IT IS A CONCEPTUAL QUESTION -> plz answer in detail
if(i==1) compares the value held by variable i with the value 1, the statement is true if i indeed is equal to 1, else the statement is false. Whereas the expression “if(i&1)” does a logical “AND” operation with i and 1(2^0). We know that logical “and” evaluates to true if both the operands turn out to be true. Here one operand is “1” and the other is i. If i is not zero then the expression (i&1) evaluates to be true. If i is zero then the expression evaluates to be false.
The statement “i==1” evaluates to true if and only if the value of the variable “i” is equal to “1”.
The statement “i&1” evaluates to true if and only if the “last bit in the binary form the variable ‘i’ is equal to ‘1’” i.e., “i” is an odd number. This is because the binary form of “1” is 000…001 and let us assume that “i” has n bits and the binary form of the number “i” be “a1a2a3…an”. As the (n-1) most siginificant bits of “1” are '0’s the bitwise “AND” would return 0’s in all those positions and now we have two cases for the least significant bit.

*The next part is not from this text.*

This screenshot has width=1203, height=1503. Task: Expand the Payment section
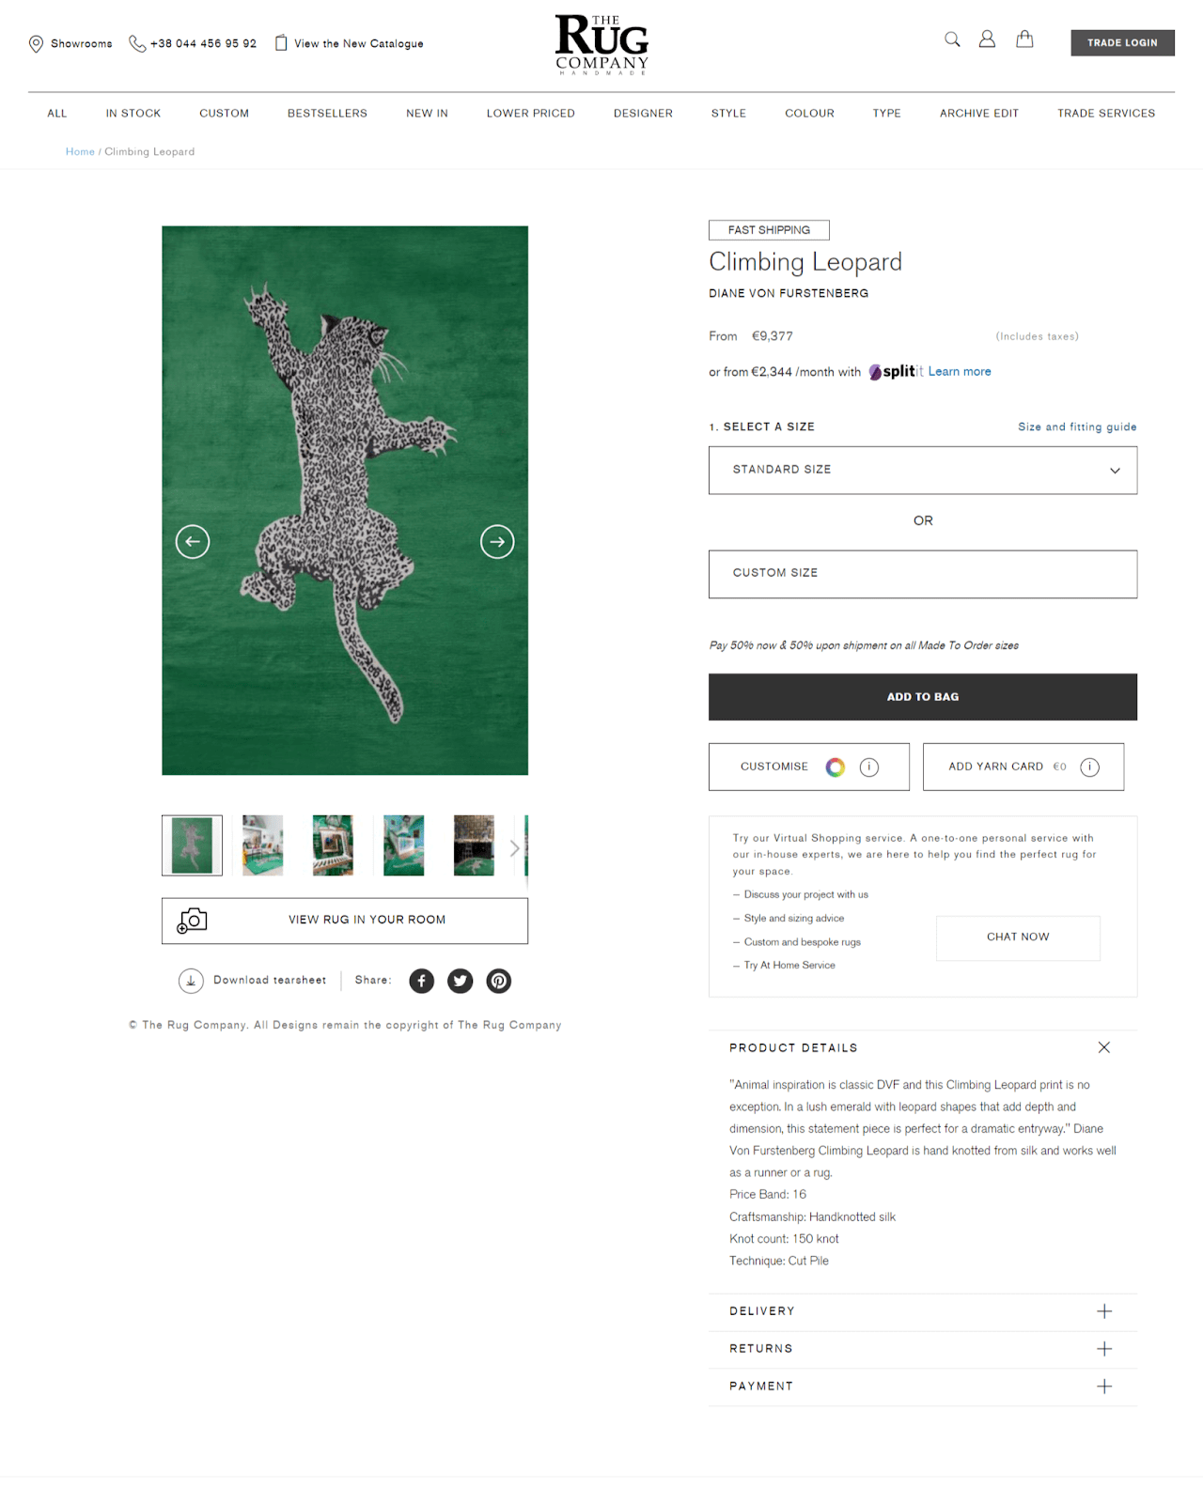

CASE 1: LSB = 0. IF LSB(i) == 0 then the bitwise “AND” would return 0 even in the last bit and hence the statement evaluates to “false”.
CASE 2: LSB = 1. IF LSB(i) == 1 then the bitwise “AND” would return 1 in the last bit and hence the statement evaluates to “true”.
Simply, the statement “i&1” evaluates to “true” if “i” is and odd number else it returns “false”.
i == 1 is true if value of i is 1
i&1 is true if i is odd, since this involves bit operation, it is slightly faster than i%2==1 checking, although you might not notice any time difference in submissions using one in the place of another.
The most used bit operation are
<< (left shift): where the multiplier is in the powers of 2. Example 16 * 8 is equivalent to 16 << 3 (as 8 = 23)
(right shift): where the divisor is in the powers of 2. Example 16 / 8 is equivalent to 16 >> 3
If you are required to find a floor value after multiplication/division where the multiplier/divisor is in the powers of 2. Using the above approach you directly get the desired value, no need to use the floor() function then casting it with int to get the result after using the multiplication/division operator
I am sorry, your explanation for the second statement is wrong. It will return truw only if the integer “i” is an odd number, otherwise it’ll return false.
& is bitwise AND not logical AND.